Read The Paris Deadline Online

Authors: Max Byrd

Tags: #Thrillers, #Mystery & Detective, #Historical, #Fiction

The Paris Deadline (16 page)

     To a reporter, however, the curious thing about Vincent Armus was that nobody knew where he got his money.

     Or more precisely, when his money would run out.

     As far as the public records went, Vincent Armus had worked for the Chase Guaranty in Paris as a gentleman banker until they closed their branch two years ago. Since then he had evidently lived on his savings, which were not inconsiderable, given that in 1919 he had inherited well over $150,000 from his father, who had owned three hardware stores in Connecticut.

     One hundred and fifty-thousand dollars was a princely sum for a
Trib
employee. But not all that much when you had no regular job but kept an apartment on the rue Jean Carriès and drove a Mercedes car. He had a personal checking account at J.P. Morgan Bank, which was eight hundred dollars overdrawn that month— this was highly illegal to know, but came courtesy of Bill Shirer's friend the German-speaking bank clerk. Armus also had a second mortgage from J.P. Morgan, which would come due next June, and it wasn't obvious from the books how he could pay it. Or in other words, as usual, Natalie Barney's information was correct and he didn't have a sou.

     But lack of income so far hadn't changed Armus's highliving style. In addition to automates, Elsie's new landlord, I learned, also collected expensive silver cow creamers, first editions of the writings of Samuel Johnson, and, according to the amazing Shirer's notes, something called "pornographic snuff box lids" painted by an eighteenth-century Englishman named Richard Cosway.

     "Of whom," said Root, "regrettably I have never heard."

     We had just then reached the corner of the rue des Capucines, where a short snaggle-toothed old Frenchwoman known universally as Madame Charlotte kept a cart of fried potatoes for sale. It was six-fifteen on a cold Monday night, three days before Mrs. McCormick was due to return from Nice, and Root was carrying a single blue chrysanthemum, which he had liberated from a florist's trash can near the
Trib
and which he now presented, with a little bow, to Madame Charlotte.

     Madame Charlotte, Parisian to the core, blushed like a schoolgirl as she took the chrysanthemum and held it up to the street lamp, and Root added something I didn't quite catch, in his own curious brand of French—he himself described it as more fluent than accurate—and she grinned broadly, as people did when they talked with Root.

     There was a pile of newspapers on an upended crate beside her.
She picked up the top sheet and rolled it deftly into a cone.
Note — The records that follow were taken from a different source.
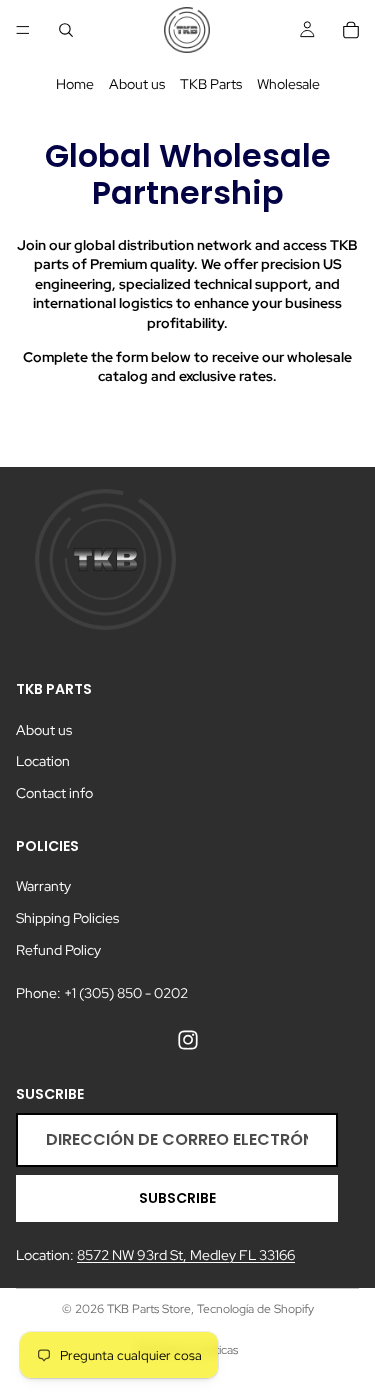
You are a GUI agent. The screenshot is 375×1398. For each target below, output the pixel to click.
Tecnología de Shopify (255, 1309)
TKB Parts (211, 84)
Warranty (43, 886)
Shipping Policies (67, 918)
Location (43, 761)
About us (137, 84)
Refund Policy (58, 949)
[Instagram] (188, 1039)
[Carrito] (351, 30)
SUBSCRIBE (177, 1198)
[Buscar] (66, 30)
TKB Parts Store (149, 1309)
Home (75, 84)
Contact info (54, 793)
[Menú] (23, 30)
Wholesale (288, 84)
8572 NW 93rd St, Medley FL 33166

Then she shook out some potato slices that were cooking in a can of oil and flipped them into the cone. A dash of salt, a splash of vinegar, and she handed it over to Root, who gave her one franc, which was too much, and murmured (I think), "Ma déesse culinaire,"—My culinary goddess.

     He was just finishing the last of the potato slices when we entered the lobby of the Hôtel Ritz. He wiped his fingers on the newspaper cone and dropped it in an ashtray. I took a heavy brass key from the man at the desk and with what I liked to imagine were condescending nods to the porter, we mounted the stairs to Mrs. McCormick's suite.

     "Did you notice, by the way?" Root asked as we entered the living room. "In his apartment Armus had a Yale medal on the wall where nobody could miss it."

     "I saw it. Class of '96." I walked over to the closet by the bedroom door and reached high up on the shelf.

     "There is," he said, clearing a space for me on the coffee table, "a brothel on the rue Chabanais that has a blue and white banner right over the piano: 'For God, Country, and Yale.' They claim it brings in business."

     Then he stood back and I placed the duck carefully on the coffee table. I had gotten the idea early on Saturday morning, looking out my window at the snowfall and thinking of Mrs. McCormick in the south of France, because she, in the careless, imperial way of the very rich, had of course kept her suite at the Hôtel Ritz while she was away. Both Root and I were known at the desk. We could come and go whenever we wanted, I had thought, on the pretense of doing Mrs. McCormick's errands. And for the safekeeping of stolen mechanical ducks, as all the authorities agree, a suite at the Ritz is better than a bank vault.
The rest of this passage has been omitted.